I have been posting minnow tips for two years now, @namiks. I assure you people have no idea what to do when they get here. This is why we have a 95% kill rate and most people who walk in the door leave in two weeks or less. I work with people who get to 45 rep for the most part and they are NOT crypto knowledgeable or able to even blog when they start sometimes. These people are called "the masses" and supposedly we want them here.
My work has value because we are trying to grow this platform beyond the sliver of the population who is involved in the "entire span of cryptocurrency."
I have three blogs, using and testing the most popular and highest paying STEEM dApps and posting 40+ posts per week, along with 300+ comments. I assure you this work is diverse. I point others to what I am doing on any given dApp and help them if they want to try. For the ones I do not use, I have STEEM connections I can send them to. I try new things here constantly and write reviews of them.
I do not know what more I can tell you. A handful of crypto-nerds downvoting each other is not an ecosystem to draw people in.
PS - few downvotes are going to haejin as we speak, so he is still getting his 16K STEEM a week for ZERO added value.
I've spoken to countless people that have decided to sign up here and soon after decided to leave. Their reason was never a lack of understanding behind the tech. It was the fact that they had no interest in producing any type of content, and to add to that, they saw the rewards and felt it wasn't worth the effort.
These are people with jobs of 30k+. It's the curiosity that pulls them in, and then disinterest and a content financial situation that pulls them in. They were never interested in buying Steem. They were simply interested in seeing how much they could make with minimal effort. When signing up is free, people will take advantage of that.
Now, another reason why we have so many minnows is that simply so few are willing to take the leap to buy Steem to power up. Why would they? They're here to make money as struggling artists or students; then there's the photographers that came here to post their works because simply anything is better than nothing for their efforts.

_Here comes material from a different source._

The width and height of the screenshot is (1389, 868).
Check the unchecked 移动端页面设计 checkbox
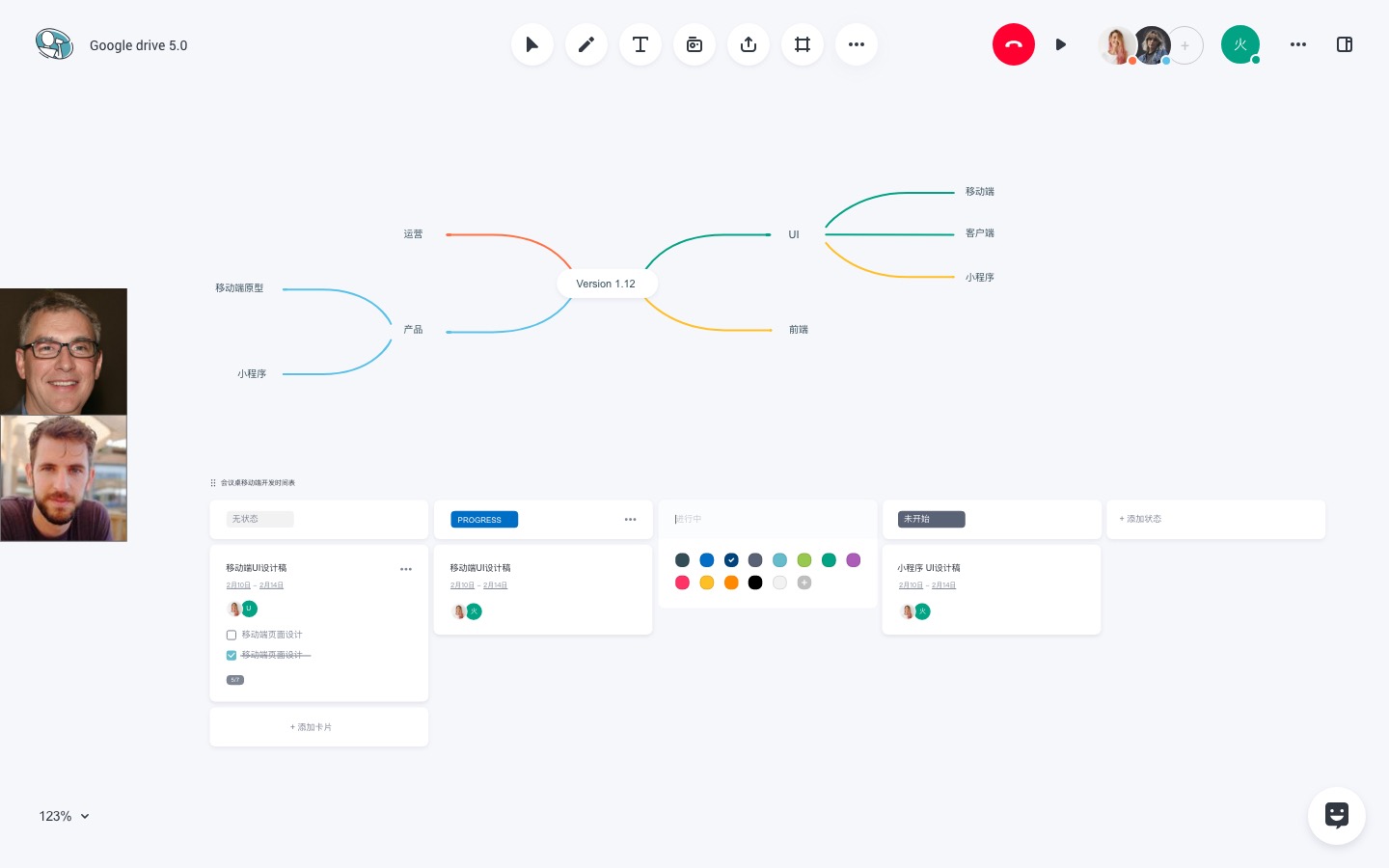pos(232,635)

When you add into the equation that earnings are absolutely tiny due to the majority being minnows and not even bothering to attempt to curate due to the pointlessness of the returns, that's why you have so many people abandoning ship. People see select groups making bank and think "Well why the fuck isn't that me? I'm out."
That isn't to deny the fact that people enter and are met with nothing but confusion regarding the wallets and the concept itself, I have no doubt that it happens often, but to ignore the bigger reasons, I have to say, is a bit delusional.
It's already evident that it's enough to make the existing users far happier than before as a result of the endless reward pool and bid bot abuse.
Your experience is different than mine, @namiks. I've been lucky enough to see a lot of people thrive after getting my help. They power up, they SPUD and will SPUD again on Sept 1. They are content creators who find their niche here. Often they see this as a way to supplement other income they make online even while growing sp. This is why I am passionate to do what I do because I see the potential of STEEM even through the difficulties.
Somehow the masses have to get in here. Retaining those who make it to 45+ rep is key and many of them will thrive. The question is how to help them be competent here.
We used to have about 10K "people who matter" posting here about one year ago. Now that number is 8K. So now what? Get more people to kill or help the people here now succeed?
I work with the ones trying to stay.
We saw a massive bull market, so of course a lot of people entered and a lot of people left. There could have been more to entice them into sticking around, sure.
That's what the last HF was for. People now have a bigger incentive to curate and support each other.